Exercise directions: Look for the word "Given" in the entries and copy each line where it appears.

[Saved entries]
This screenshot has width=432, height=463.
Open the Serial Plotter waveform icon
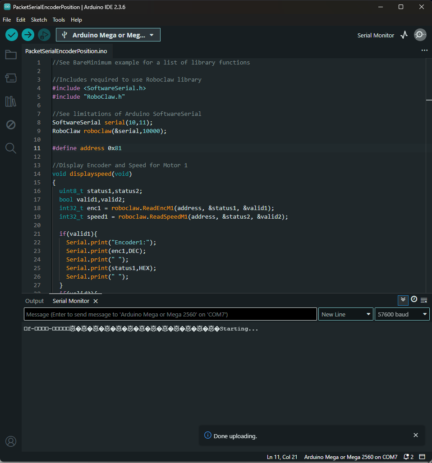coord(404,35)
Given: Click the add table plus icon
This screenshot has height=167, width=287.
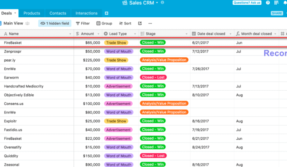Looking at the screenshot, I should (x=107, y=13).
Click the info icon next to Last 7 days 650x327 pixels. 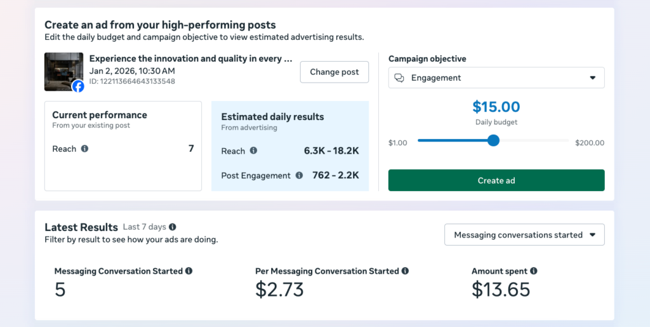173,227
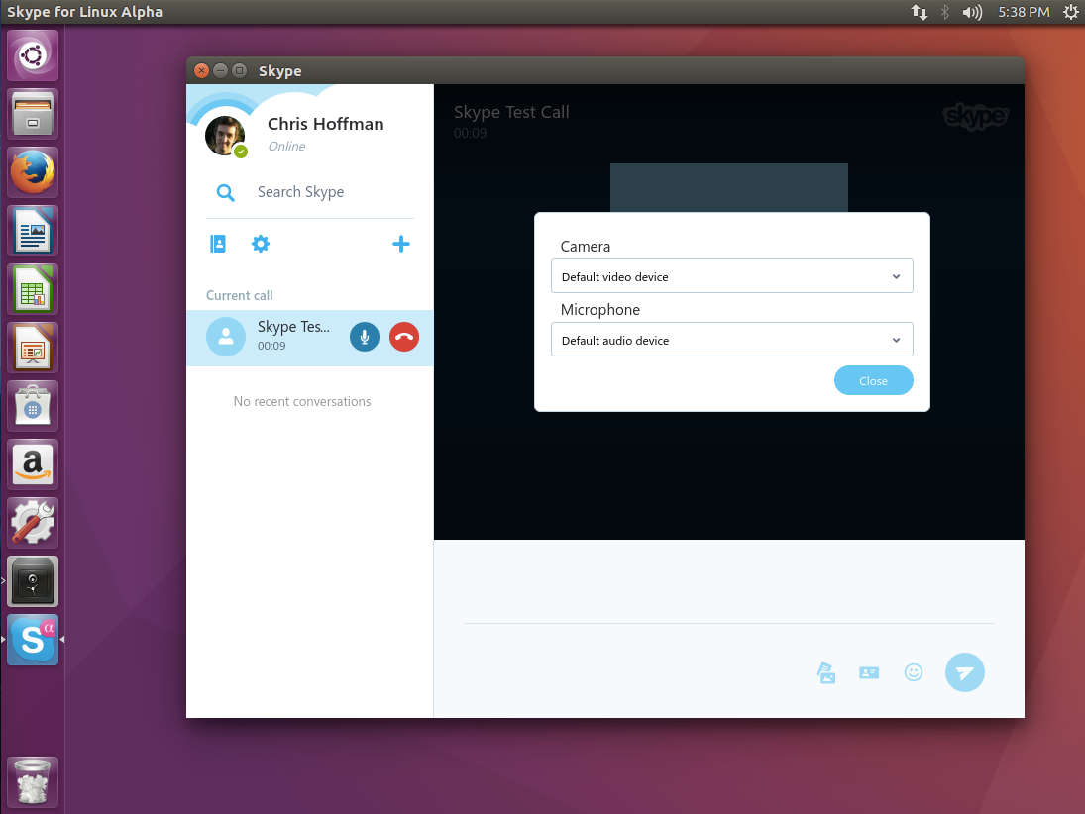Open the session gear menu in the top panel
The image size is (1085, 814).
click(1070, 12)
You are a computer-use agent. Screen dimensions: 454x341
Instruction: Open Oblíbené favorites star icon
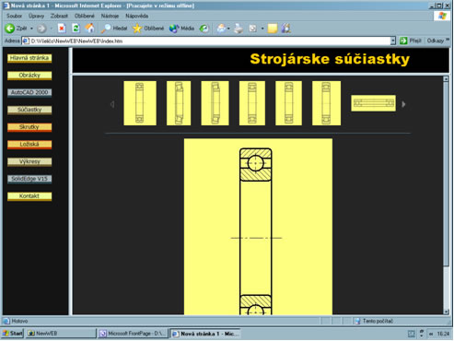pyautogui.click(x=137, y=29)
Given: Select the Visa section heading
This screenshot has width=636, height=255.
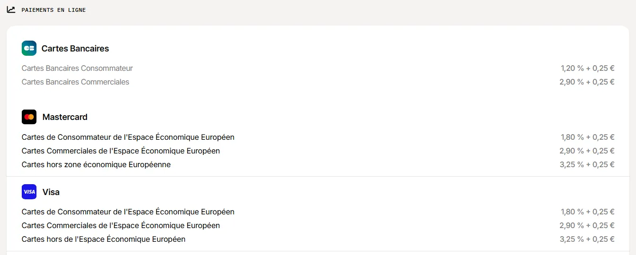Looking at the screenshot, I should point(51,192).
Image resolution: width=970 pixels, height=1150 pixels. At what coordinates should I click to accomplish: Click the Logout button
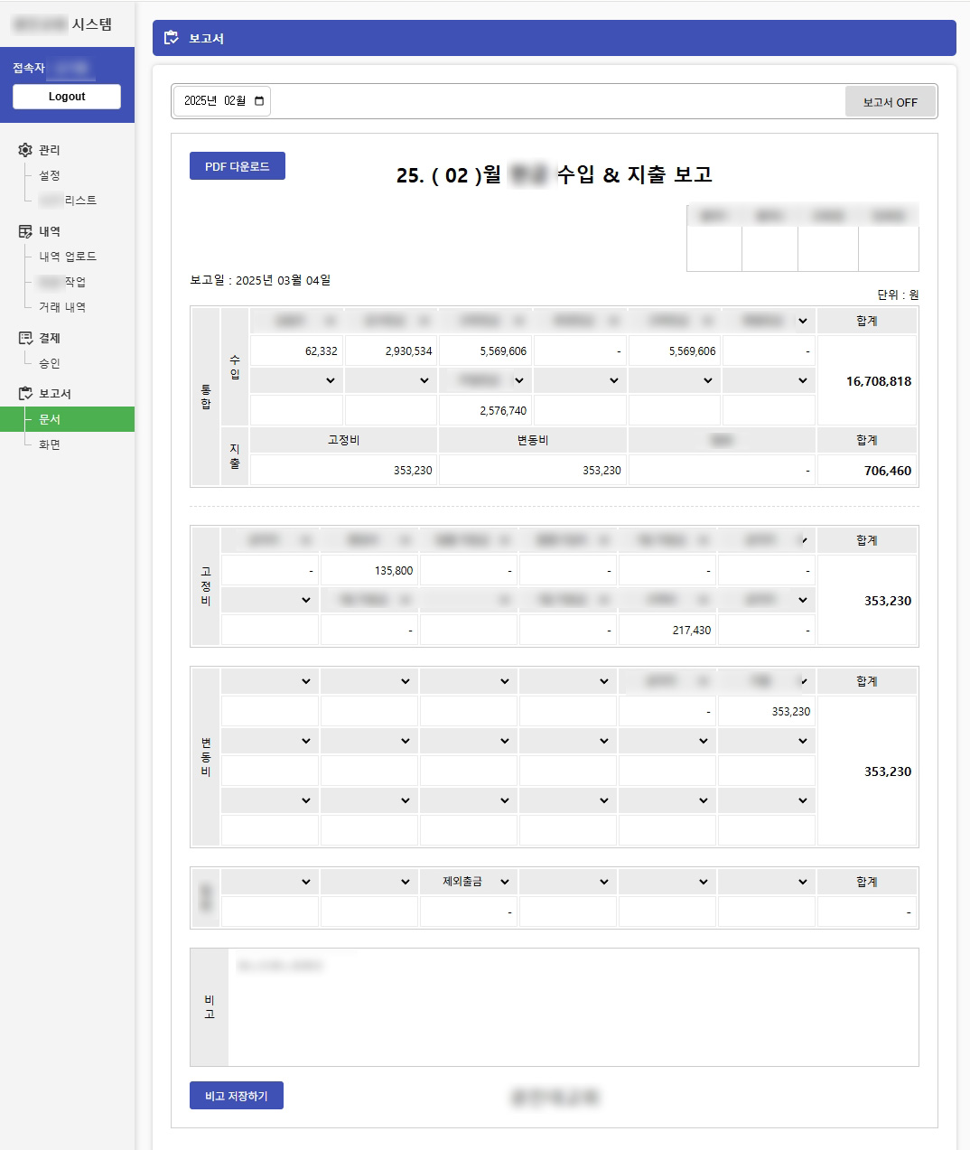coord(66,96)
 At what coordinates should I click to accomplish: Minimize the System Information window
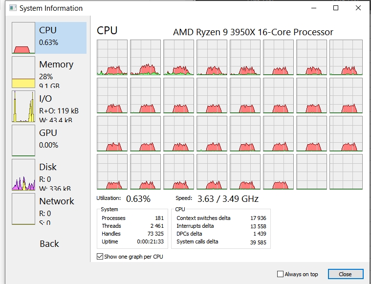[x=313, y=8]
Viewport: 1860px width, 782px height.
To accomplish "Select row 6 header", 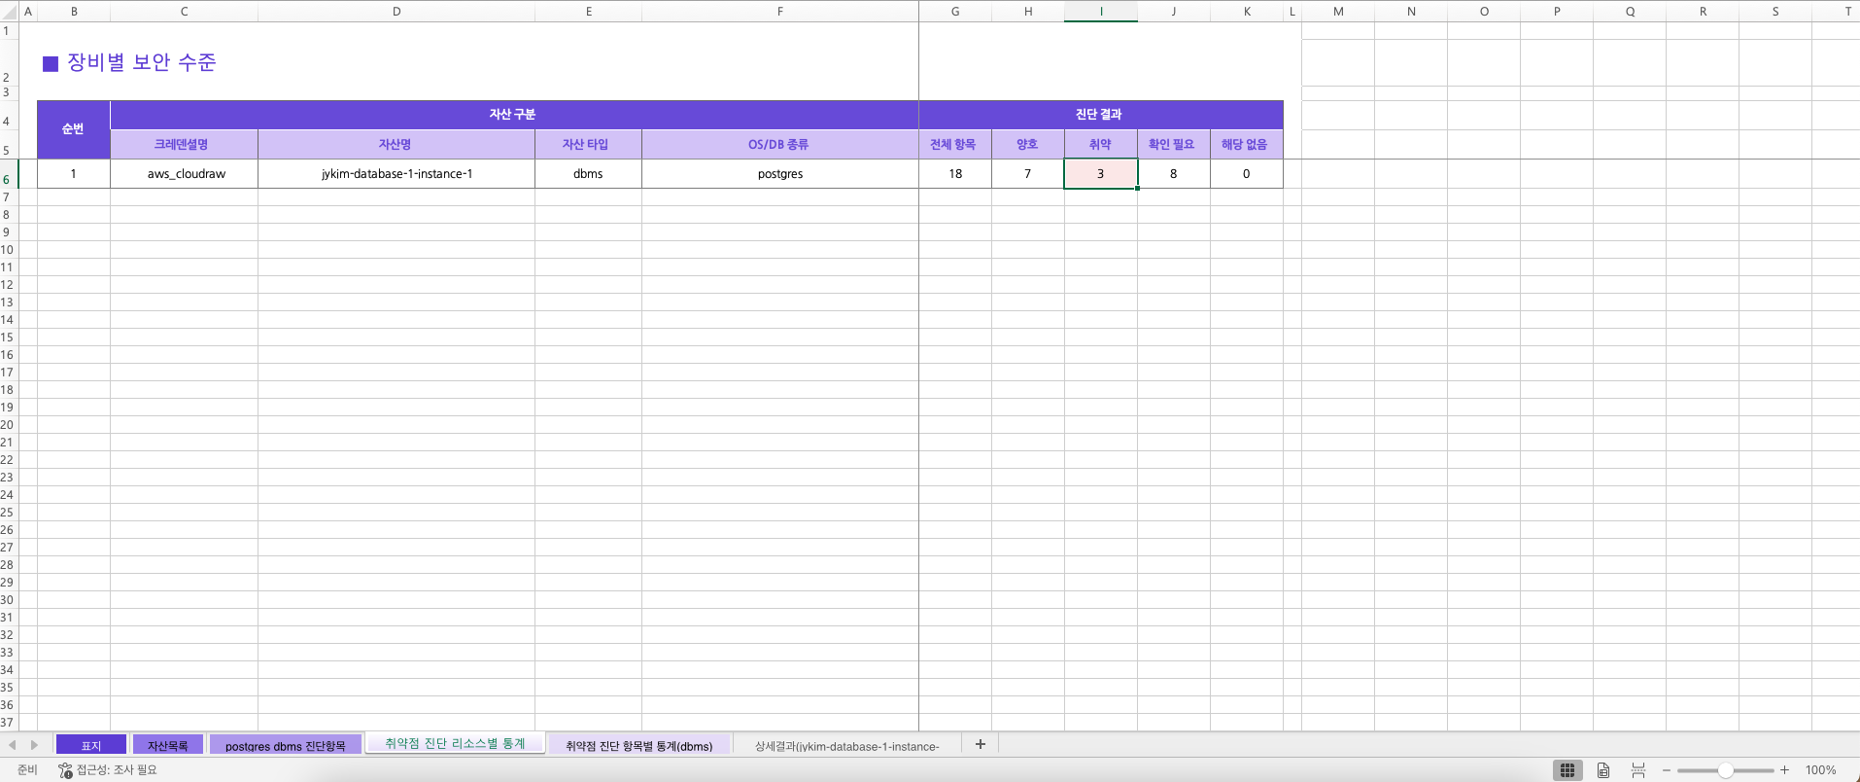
* * *
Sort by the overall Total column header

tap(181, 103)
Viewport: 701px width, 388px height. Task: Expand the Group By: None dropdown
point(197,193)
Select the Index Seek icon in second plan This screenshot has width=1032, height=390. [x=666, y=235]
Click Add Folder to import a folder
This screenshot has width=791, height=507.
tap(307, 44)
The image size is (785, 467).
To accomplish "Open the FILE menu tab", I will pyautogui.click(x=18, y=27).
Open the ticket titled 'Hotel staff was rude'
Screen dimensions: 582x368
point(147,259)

Reply:
Given: Click the add table plus icon
Given: Select the Visa section heading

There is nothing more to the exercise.